• [The task]:
Search the data below for the word "chất" and copy each line that holds it.

═════ Listed entries

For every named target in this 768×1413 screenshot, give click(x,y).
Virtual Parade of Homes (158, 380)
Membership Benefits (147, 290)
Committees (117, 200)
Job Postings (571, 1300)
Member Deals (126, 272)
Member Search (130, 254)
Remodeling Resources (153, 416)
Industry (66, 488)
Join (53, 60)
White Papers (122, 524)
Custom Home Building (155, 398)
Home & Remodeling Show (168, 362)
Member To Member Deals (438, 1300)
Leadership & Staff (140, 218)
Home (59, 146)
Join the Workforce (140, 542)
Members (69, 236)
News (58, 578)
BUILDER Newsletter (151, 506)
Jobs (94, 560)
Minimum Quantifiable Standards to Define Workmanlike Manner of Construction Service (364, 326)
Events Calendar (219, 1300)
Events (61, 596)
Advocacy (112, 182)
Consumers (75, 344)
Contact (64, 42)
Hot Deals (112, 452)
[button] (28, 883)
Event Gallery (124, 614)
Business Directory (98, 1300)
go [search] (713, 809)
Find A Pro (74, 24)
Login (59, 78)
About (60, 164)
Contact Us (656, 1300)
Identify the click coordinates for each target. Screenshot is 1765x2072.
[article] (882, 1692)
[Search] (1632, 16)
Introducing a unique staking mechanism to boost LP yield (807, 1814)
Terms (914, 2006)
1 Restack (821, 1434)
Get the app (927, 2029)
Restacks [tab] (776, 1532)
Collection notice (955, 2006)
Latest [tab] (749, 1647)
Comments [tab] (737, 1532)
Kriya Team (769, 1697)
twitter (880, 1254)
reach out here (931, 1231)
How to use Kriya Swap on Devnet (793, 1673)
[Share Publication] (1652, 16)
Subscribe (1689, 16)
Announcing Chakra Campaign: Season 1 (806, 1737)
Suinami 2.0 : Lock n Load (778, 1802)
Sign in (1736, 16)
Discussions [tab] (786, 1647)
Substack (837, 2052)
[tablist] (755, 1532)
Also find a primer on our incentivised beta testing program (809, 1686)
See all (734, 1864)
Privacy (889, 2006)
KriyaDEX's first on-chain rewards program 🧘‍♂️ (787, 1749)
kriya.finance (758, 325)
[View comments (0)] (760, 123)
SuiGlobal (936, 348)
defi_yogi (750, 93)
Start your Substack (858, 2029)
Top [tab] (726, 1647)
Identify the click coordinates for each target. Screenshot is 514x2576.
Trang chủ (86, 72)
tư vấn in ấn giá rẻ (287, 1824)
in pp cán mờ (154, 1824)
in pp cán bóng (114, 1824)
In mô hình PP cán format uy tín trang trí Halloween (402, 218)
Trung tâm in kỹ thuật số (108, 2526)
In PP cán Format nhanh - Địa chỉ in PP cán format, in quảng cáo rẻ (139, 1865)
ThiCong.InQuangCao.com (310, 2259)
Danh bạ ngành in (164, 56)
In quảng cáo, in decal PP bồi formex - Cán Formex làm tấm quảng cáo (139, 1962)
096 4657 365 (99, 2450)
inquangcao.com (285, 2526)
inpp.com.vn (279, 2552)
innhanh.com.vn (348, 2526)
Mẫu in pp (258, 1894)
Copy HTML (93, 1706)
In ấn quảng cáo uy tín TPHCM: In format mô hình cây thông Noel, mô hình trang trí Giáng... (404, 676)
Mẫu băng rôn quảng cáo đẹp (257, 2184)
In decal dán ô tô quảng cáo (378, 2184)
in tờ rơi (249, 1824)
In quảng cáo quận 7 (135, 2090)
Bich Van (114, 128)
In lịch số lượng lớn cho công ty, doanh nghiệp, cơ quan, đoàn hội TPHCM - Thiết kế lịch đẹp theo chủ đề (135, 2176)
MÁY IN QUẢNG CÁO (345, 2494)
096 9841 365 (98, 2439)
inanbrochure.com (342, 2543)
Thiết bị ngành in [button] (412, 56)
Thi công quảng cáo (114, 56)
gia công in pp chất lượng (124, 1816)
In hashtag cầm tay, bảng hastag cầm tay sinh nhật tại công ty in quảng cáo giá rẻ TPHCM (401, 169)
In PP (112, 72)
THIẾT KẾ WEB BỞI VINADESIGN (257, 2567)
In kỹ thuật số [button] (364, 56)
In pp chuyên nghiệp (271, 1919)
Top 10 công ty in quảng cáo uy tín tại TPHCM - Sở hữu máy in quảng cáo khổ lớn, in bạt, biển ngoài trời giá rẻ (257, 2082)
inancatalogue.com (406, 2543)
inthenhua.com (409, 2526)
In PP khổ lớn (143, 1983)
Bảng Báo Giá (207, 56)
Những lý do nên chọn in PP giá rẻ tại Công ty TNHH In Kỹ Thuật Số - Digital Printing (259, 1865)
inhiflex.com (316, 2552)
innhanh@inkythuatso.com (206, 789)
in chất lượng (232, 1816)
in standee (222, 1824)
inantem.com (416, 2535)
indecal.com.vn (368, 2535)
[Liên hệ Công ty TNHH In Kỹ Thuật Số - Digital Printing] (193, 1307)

══════════

• [Task result]:
gia công in pp chất lượng (124, 1816)
in chất lượng (232, 1816)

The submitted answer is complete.